━━━ Supplied records ━━━

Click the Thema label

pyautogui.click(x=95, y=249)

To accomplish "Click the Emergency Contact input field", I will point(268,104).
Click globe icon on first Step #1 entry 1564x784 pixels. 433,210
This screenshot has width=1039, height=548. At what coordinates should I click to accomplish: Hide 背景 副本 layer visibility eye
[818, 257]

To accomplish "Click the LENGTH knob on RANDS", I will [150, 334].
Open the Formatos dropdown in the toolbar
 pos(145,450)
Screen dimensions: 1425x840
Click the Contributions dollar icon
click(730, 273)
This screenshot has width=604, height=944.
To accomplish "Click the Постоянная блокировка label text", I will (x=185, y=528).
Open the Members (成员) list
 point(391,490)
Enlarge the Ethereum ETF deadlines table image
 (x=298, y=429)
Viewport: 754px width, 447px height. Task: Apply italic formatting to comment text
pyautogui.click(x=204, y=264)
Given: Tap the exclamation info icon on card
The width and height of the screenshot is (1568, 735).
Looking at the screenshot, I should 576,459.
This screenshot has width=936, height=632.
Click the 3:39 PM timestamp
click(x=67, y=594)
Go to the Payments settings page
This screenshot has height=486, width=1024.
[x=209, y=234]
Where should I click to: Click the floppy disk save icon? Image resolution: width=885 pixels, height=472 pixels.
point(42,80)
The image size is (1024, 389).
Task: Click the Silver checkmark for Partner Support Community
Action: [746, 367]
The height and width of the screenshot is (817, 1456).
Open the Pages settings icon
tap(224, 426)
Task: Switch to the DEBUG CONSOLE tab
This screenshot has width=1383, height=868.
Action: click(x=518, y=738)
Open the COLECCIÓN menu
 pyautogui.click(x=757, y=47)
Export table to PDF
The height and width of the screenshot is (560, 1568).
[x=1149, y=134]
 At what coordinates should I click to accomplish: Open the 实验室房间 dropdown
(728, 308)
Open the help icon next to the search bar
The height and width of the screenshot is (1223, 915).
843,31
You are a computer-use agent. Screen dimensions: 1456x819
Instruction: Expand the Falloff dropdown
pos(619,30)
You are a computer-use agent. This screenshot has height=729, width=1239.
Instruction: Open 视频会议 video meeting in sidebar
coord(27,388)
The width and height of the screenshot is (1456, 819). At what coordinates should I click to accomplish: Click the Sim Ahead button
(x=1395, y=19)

━━━

Please copy the data again from its first line through the line that contains "click(730, 273)", both included, and shift every coordinate in the answers by -25 while leaving everything else unchanged.

### Result for this task
Click the Thema label

pyautogui.click(x=70, y=224)

To accomplish "Click the Emergency Contact input field", I will point(243,79).
Click globe icon on first Step #1 entry 1564x784 pixels. 408,185
This screenshot has width=1039, height=548. At what coordinates should I click to accomplish: Hide 背景 副本 layer visibility eye
[793, 232]

To accomplish "Click the LENGTH knob on RANDS", I will [125, 309].
Open the Formatos dropdown in the toolbar
 pos(120,425)
Screen dimensions: 1425x840
Click the Contributions dollar icon
click(705, 248)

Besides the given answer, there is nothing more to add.